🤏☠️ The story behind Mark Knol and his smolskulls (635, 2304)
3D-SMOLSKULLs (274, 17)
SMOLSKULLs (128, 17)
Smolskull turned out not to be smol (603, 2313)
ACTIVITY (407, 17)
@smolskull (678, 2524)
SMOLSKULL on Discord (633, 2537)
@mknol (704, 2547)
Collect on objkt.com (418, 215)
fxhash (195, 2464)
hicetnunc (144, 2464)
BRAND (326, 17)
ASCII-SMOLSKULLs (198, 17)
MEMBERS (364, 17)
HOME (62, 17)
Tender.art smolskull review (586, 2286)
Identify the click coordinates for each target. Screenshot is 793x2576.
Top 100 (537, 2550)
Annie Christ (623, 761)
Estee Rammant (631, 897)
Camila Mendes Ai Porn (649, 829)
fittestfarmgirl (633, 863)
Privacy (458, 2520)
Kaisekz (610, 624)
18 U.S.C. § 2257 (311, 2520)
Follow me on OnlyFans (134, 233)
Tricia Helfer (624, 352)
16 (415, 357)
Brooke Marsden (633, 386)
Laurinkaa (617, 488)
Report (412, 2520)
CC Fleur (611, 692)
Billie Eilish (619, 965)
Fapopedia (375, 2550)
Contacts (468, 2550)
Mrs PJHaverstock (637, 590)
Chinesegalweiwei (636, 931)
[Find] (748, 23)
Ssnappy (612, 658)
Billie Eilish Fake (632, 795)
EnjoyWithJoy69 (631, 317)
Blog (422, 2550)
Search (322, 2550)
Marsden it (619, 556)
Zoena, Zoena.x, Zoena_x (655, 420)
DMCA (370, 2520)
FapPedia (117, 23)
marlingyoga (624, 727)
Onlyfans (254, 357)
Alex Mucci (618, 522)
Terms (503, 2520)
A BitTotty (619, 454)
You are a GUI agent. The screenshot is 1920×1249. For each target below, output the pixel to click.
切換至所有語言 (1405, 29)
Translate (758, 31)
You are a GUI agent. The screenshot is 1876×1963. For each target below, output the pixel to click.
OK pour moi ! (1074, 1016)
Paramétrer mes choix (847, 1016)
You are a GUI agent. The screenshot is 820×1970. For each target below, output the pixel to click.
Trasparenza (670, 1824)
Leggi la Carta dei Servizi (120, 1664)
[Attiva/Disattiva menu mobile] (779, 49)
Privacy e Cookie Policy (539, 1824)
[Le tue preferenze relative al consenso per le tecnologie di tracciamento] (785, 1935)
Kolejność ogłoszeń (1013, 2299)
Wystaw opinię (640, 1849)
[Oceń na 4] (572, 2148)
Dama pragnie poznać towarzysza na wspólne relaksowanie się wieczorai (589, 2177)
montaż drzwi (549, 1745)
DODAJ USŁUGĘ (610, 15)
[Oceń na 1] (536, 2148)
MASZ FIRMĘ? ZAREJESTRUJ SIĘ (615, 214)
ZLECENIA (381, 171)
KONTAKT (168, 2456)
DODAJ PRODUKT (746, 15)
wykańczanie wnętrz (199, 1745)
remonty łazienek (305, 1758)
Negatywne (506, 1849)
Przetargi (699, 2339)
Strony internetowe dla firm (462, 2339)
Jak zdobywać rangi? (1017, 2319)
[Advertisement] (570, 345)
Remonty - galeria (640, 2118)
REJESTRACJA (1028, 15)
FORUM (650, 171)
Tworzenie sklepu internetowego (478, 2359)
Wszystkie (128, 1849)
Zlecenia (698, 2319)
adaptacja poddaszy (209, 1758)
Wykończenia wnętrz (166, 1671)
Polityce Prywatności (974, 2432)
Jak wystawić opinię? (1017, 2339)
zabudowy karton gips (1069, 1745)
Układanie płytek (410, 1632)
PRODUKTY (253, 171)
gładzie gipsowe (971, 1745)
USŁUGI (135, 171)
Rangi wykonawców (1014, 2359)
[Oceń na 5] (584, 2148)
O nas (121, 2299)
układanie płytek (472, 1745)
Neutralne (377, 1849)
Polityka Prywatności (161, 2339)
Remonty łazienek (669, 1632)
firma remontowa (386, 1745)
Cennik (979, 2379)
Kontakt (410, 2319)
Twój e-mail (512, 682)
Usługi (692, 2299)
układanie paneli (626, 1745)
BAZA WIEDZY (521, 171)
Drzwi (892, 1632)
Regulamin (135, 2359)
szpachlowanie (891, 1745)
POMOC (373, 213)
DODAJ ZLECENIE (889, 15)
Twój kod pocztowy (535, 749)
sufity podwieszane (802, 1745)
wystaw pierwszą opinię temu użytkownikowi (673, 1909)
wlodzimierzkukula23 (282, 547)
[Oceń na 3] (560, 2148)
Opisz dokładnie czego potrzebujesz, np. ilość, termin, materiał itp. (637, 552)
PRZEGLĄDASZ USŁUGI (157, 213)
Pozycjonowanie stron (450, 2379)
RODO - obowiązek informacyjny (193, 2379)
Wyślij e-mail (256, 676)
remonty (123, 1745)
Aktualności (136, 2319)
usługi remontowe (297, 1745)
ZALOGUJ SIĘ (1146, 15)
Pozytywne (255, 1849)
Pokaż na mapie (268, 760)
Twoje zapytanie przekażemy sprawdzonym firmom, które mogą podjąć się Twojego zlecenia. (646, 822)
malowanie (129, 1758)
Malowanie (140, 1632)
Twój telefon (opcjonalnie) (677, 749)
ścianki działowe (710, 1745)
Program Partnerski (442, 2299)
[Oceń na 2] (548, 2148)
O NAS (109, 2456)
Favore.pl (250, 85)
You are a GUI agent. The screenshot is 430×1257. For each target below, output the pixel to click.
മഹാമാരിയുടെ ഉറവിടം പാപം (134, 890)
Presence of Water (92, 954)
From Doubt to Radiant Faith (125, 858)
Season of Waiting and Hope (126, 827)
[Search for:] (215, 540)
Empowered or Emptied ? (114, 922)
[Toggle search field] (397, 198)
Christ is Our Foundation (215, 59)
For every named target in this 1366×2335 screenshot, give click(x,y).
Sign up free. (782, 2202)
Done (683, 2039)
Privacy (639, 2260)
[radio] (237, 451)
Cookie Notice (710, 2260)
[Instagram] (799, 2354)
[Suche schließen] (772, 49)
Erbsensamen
____
#### WORK TASK
Nothing in the records above may be left out; repeat them exactly.

#### ANSWER SPACE
🤏☠️ The story behind Mark Knol and his smolskulls (635, 2304)
3D-SMOLSKULLs (274, 17)
SMOLSKULLs (128, 17)
Smolskull turned out not to be smol (603, 2313)
ACTIVITY (407, 17)
@smolskull (678, 2524)
SMOLSKULL on Discord (633, 2537)
@mknol (704, 2547)
Collect on objkt.com (418, 215)
fxhash (195, 2464)
hicetnunc (144, 2464)
BRAND (326, 17)
ASCII-SMOLSKULLs (198, 17)
MEMBERS (364, 17)
HOME (62, 17)
Tender.art smolskull review (586, 2286)
Identify the click coordinates for each target. Screenshot is 793x2576.
Top 100 (537, 2550)
Annie Christ (623, 761)
Estee Rammant (631, 897)
Camila Mendes Ai Porn (649, 829)
fittestfarmgirl (633, 863)
Privacy (458, 2520)
Kaisekz (610, 624)
18 U.S.C. § 2257 (311, 2520)
Follow me on OnlyFans (134, 233)
Tricia Helfer (624, 352)
16 (415, 357)
Brooke Marsden (633, 386)
Laurinkaa (617, 488)
Report (412, 2520)
CC Fleur (611, 692)
Billie Eilish (619, 965)
Fapopedia (375, 2550)
Contacts (468, 2550)
Mrs PJHaverstock (637, 590)
Chinesegalweiwei (636, 931)
[Find] (748, 23)
Ssnappy (612, 658)
Billie Eilish Fake (632, 795)
EnjoyWithJoy69 (631, 317)
Blog (422, 2550)
Search (322, 2550)
Marsden it (619, 556)
Zoena, Zoena.x, Zoena_x (655, 420)
DMCA (370, 2520)
FapPedia (117, 23)
marlingyoga (624, 727)
Onlyfans (254, 357)
Alex Mucci (618, 522)
Terms (503, 2520)
A BitTotty (619, 454)
You are a GUI agent. The screenshot is 1920×1249. For each target below, output the pixel to click.
切換至所有語言 (1405, 29)
Translate (758, 31)
You are a GUI agent. The screenshot is 1876×1963. For each target below, output the pixel to click.
OK pour moi ! (1074, 1016)
Paramétrer mes choix (847, 1016)
You are a GUI agent. The screenshot is 820×1970. For each target below, output the pixel to click.
Trasparenza (670, 1824)
Leggi la Carta dei Servizi (120, 1664)
[Attiva/Disattiva menu mobile] (779, 49)
Privacy e Cookie Policy (539, 1824)
[Le tue preferenze relative al consenso per le tecnologie di tracciamento] (785, 1935)
Kolejność ogłoszeń (1013, 2299)
Wystaw opinię (640, 1849)
[Oceń na 4] (572, 2148)
Dama pragnie poznać towarzysza na wspólne relaksowanie się wieczorai (589, 2177)
montaż drzwi (549, 1745)
DODAJ USŁUGĘ (610, 15)
[Oceń na 1] (536, 2148)
MASZ FIRMĘ? ZAREJESTRUJ SIĘ (615, 214)
ZLECENIA (381, 171)
KONTAKT (168, 2456)
DODAJ PRODUKT (746, 15)
wykańczanie wnętrz (199, 1745)
remonty łazienek (305, 1758)
Negatywne (506, 1849)
Przetargi (699, 2339)
Strony internetowe dla firm (462, 2339)
Jak zdobywać rangi? (1017, 2319)
[Advertisement] (570, 345)
Remonty - galeria (640, 2118)
REJESTRACJA (1028, 15)
FORUM (650, 171)
Tworzenie sklepu internetowego (478, 2359)
Wszystkie (128, 1849)
Zlecenia (698, 2319)
adaptacja poddaszy (209, 1758)
Wykończenia wnętrz (166, 1671)
Polityce Prywatności (974, 2432)
Jak wystawić opinię? (1017, 2339)
zabudowy karton gips (1069, 1745)
Układanie płytek (410, 1632)
PRODUKTY (253, 171)
gładzie gipsowe (971, 1745)
USŁUGI (135, 171)
Rangi wykonawców (1014, 2359)
[Oceń na 5] (584, 2148)
O nas (121, 2299)
układanie płytek (472, 1745)
Neutralne (377, 1849)
Polityka Prywatności (161, 2339)
Remonty łazienek (669, 1632)
firma remontowa (386, 1745)
Cennik (979, 2379)
Kontakt (410, 2319)
Twój e-mail (512, 682)
Usługi (692, 2299)
układanie paneli (626, 1745)
BAZA WIEDZY (521, 171)
Drzwi (892, 1632)
Regulamin (135, 2359)
szpachlowanie (891, 1745)
POMOC (373, 213)
DODAJ ZLECENIE (889, 15)
Twój kod pocztowy (535, 749)
sufity podwieszane (802, 1745)
wystaw pierwszą opinię temu użytkownikowi (673, 1909)
wlodzimierzkukula23 (282, 547)
[Oceń na 3] (560, 2148)
Opisz dokładnie czego potrzebujesz, np. ilość, termin, materiał itp. (637, 552)
PRZEGLĄDASZ USŁUGI (157, 213)
Pozycjonowanie stron (450, 2379)
RODO - obowiązek informacyjny (193, 2379)
Wyślij e-mail (256, 676)
remonty (123, 1745)
Aktualności (136, 2319)
usługi remontowe (297, 1745)
ZALOGUJ SIĘ (1146, 15)
Pozytywne (255, 1849)
Pokaż na mapie (268, 760)
Twoje zapytanie przekażemy sprawdzonym firmom, które mogą podjąć się Twojego zlecenia. (646, 822)
malowanie (129, 1758)
Malowanie (140, 1632)
Twój telefon (opcjonalnie) (677, 749)
ścianki działowe (710, 1745)
Program Partnerski (442, 2299)
[Oceń na 2] (548, 2148)
O NAS (109, 2456)
Favore.pl (250, 85)
You are a GUI agent. The screenshot is 430×1257. For each target below, output the pixel to click.
മഹാമാരിയുടെ ഉറവിടം പാപം (134, 890)
Presence of Water (92, 954)
From Doubt to Radiant Faith (125, 858)
Season of Waiting and Hope (126, 827)
[Search for:] (215, 540)
Empowered or Emptied ? (114, 922)
[Toggle search field] (397, 198)
Christ is Our Foundation (215, 59)
For every named target in this 1366×2335 screenshot, give click(x,y).
Sign up free. (782, 2202)
Done (683, 2039)
Privacy (639, 2260)
[radio] (237, 451)
Cookie Notice (710, 2260)
[Instagram] (799, 2354)
[Suche schließen] (772, 49)
Erbsensamen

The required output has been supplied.